Quick Plot: An elite anti-terrorist organization called Protocol 23 is charged with constantly saving the world from power-hungry billionaires with spectacularly dressed henchmen. In this case, said billionaire is played by Udo Kier, and said henchman wears a spectacular red suit with a perfect bowtie.

Kier plays Max Gast, and if that's not enough for you, his wife Elizabeth is played by none other than Amazon action goddess Brigitte Nielsen. Oh, and when we first meet Max, he's smoothly poisoning his snooty investors in one of those movie-perfect corporate board meetings for daring to block his attempts at nuking the world.

Who can stop this blue-eyed tyrant? That'd be Logan, Jack Logan, a slick P23 agent not opposed to shagging his points of contact. In case you haven't guessed it by now, Doomsdayer is a sort of Asylum Studio adaptation of James Bond, only with more slow motion, less name actors, and a glaring lack of a theme song.

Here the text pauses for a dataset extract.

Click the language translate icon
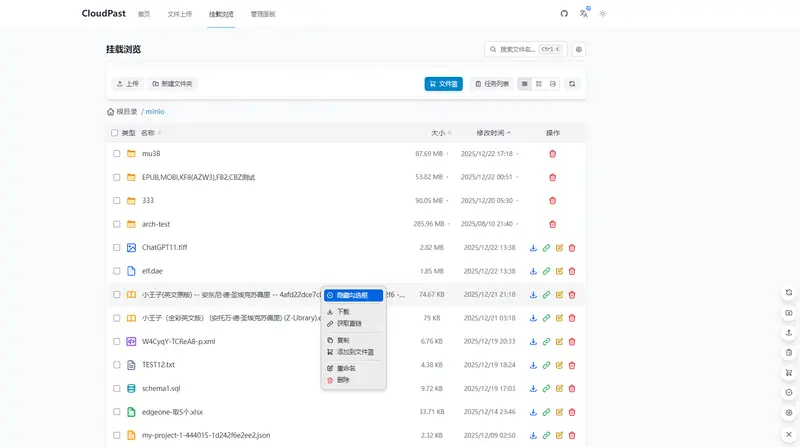Image resolution: width=800 pixels, height=447 pixels. [585, 14]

Let's get to the first point first: by my estimation, the original cut of Doomsdayer probably ran a brisk 37 minutes. Director Michael J. Sarna comes from a stunt background, and I'm guessing his respect for the craft led him to stretch every crash, fight, or reaction shot to its max, thus padding out the running time.

If one were to make a drinking game of how much slow motion was used in this film, one would be dead.

There are more shots of slow motion in Doomsdayer than there are white men in Congress.

There are more shots of slow motion in Doomsdayer than there are steroids in Russian locker rooms.

There are more shots of slow motion in Doomsdayer than there are chains in Chain Letter.

It is that kind of movie, and I am not complaining.

Our Q-esque character is introduced walking away from an explosion set off behind him without reacting (in slow motion, of course), because you know, that's how things work here. Max regularly has his minions tortured (aka "reassigned") but also displays genuine remorse for the millions of civilians he'll be nuking in the name of a new world. Even better, he truly loves Elizabeth and cares for his right hand man. It adds a nice layer of depth amid half-priced double entendres and martini jokes.

All of it...yes all of it, in complete slow motion.

High Points
Udo Kier is and has always been a gift to terrible movies, and that fact is no different here

Low Points
How great would a terrible attempt at a Bond-esque theme song been?

Lessons Learned
Never reveal how happy and content you are with your life and marriage out loud, unless being kidnapped and forced to build a doomsday device was on your list of things to do

Doomsdayer came to via Netflix's DVD queue, so it's probably not the easiest to track down. While I wouldn't recommend anyone other than slow motion fetishists invest much work into finding it, I certainly had a good time in a ridiculous, extremely slow motion way.